## OBJECTIVE A
Decide whether each statement agrees with the passage on motion vector prediction: (i) the related art method considers the correlation between motion vectors obtained at different temporal levels; (ii) motion prediction in the present invention is performed in two steps; (iii) most recent video codecs mainly use the full area search method. Answer yes or no for each, and quote the words of the passage that decide it.
## OBJECTIVE B
According to the passage on motion vector prediction, what kind of encoding method is mainly used for the motion vector?

## SELECTION
- - -

A related art method of predicting a motion vector of the present block by using motion vectors of neighboring blocks, as illustrated in FIG. 2, predicts a motion vector only by considering motion vectors of adjacent blocks of the same frame, without considering the correlation between motion vectors obtained at different temporal levels. In the present invention, however, a method is proposed to predict a motion vector by using the similarity between the motion vectors of different temporal levels. In the present invention, the motion prediction is performed in two steps. That is, motion prediction is used in a step of deciding the initial point for a motion search and optimum motion vectors during motion estimation, and in a motion vector encoding step that obtains a difference between an actual motion vector and a motion predicted value. As described above, different motion prediction methods are used in the two steps due to the characteristics of motion compensated temporal filtering (MCTF).
FIG. 4 is a view illustrating an example of a motion search area 23 and an initial point 24 during motion estimation. Methods of searching for a motion vector can be classified into a full area search method for searching for motion vectors in a whole frame and a local area search method for searching got motion vectors in a predetermined search area. The motion vector is used to reduce a texture difference by adopting a more similar texture block. However, since the motion vector is a part of the data that should be transmitted to a decoder, and since a lossless encoding method is mainly used, a considerable number of bits are allocated to the motion vector. Accordingly, a reduction of the number of bits for the motion vector, no less than the number of bits for texture data, may be important for improving the video compression performance. Accordingly, most recent video codecs limit the magnitude of the motion vector by mainly using the local area search method.

- - -

## Entries on target coordinates
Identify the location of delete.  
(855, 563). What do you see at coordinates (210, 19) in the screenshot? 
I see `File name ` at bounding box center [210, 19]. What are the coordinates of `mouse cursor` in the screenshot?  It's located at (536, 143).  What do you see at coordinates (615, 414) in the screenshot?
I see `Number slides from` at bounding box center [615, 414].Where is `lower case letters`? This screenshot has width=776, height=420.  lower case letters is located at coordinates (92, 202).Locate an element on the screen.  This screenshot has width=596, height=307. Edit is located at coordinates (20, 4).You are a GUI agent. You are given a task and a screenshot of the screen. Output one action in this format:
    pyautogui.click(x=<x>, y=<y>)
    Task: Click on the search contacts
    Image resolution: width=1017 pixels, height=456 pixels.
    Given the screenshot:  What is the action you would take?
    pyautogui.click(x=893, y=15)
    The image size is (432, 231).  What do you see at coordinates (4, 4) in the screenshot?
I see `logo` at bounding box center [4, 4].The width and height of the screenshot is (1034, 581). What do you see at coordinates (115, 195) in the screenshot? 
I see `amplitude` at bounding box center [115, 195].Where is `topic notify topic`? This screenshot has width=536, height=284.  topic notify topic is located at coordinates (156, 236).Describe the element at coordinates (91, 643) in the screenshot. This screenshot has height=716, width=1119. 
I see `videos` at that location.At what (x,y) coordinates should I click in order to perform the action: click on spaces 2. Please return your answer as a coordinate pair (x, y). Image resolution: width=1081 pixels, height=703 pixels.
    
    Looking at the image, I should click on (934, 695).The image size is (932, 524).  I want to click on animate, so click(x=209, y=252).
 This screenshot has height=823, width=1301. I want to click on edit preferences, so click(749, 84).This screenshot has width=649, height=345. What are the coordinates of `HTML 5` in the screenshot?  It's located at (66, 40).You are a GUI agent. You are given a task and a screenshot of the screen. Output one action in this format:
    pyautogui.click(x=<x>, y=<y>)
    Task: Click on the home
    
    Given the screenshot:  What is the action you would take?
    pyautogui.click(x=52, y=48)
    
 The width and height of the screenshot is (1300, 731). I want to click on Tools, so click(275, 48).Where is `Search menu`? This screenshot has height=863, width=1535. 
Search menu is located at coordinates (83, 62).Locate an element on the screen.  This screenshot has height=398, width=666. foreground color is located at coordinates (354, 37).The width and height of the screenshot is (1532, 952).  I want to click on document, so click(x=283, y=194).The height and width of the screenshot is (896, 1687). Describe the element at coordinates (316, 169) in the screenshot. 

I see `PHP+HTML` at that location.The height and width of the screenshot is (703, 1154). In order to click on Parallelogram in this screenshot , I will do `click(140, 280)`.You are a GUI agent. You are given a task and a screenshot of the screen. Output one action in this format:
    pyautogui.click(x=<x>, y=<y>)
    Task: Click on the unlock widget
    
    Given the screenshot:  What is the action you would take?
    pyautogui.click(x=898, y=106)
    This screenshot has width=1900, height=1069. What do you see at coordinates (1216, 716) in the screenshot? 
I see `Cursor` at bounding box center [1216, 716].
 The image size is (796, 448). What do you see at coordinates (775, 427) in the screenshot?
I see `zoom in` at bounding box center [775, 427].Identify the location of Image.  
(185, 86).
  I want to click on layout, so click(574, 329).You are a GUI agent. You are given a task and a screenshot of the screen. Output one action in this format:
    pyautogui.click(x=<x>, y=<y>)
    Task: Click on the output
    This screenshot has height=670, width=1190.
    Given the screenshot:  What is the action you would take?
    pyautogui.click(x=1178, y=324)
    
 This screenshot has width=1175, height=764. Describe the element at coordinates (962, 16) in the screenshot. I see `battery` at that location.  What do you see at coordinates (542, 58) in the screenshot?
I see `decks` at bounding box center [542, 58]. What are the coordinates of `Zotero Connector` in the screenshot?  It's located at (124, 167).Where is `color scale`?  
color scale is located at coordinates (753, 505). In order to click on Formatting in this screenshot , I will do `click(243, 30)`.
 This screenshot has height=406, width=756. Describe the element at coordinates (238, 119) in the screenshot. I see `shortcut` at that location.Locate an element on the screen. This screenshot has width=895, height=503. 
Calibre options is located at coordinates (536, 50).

- - -

## EXPECTED OUTPUT A
(i) No: "without considering the correlation between motion vectors obtained at different temporal levels"
(ii) Yes: "the motion prediction is performed in two steps"
(iii) No: "most recent video codecs limit the magnitude of the motion vector by mainly using the local area search method"

## EXPECTED OUTPUT B
A lossless encoding method.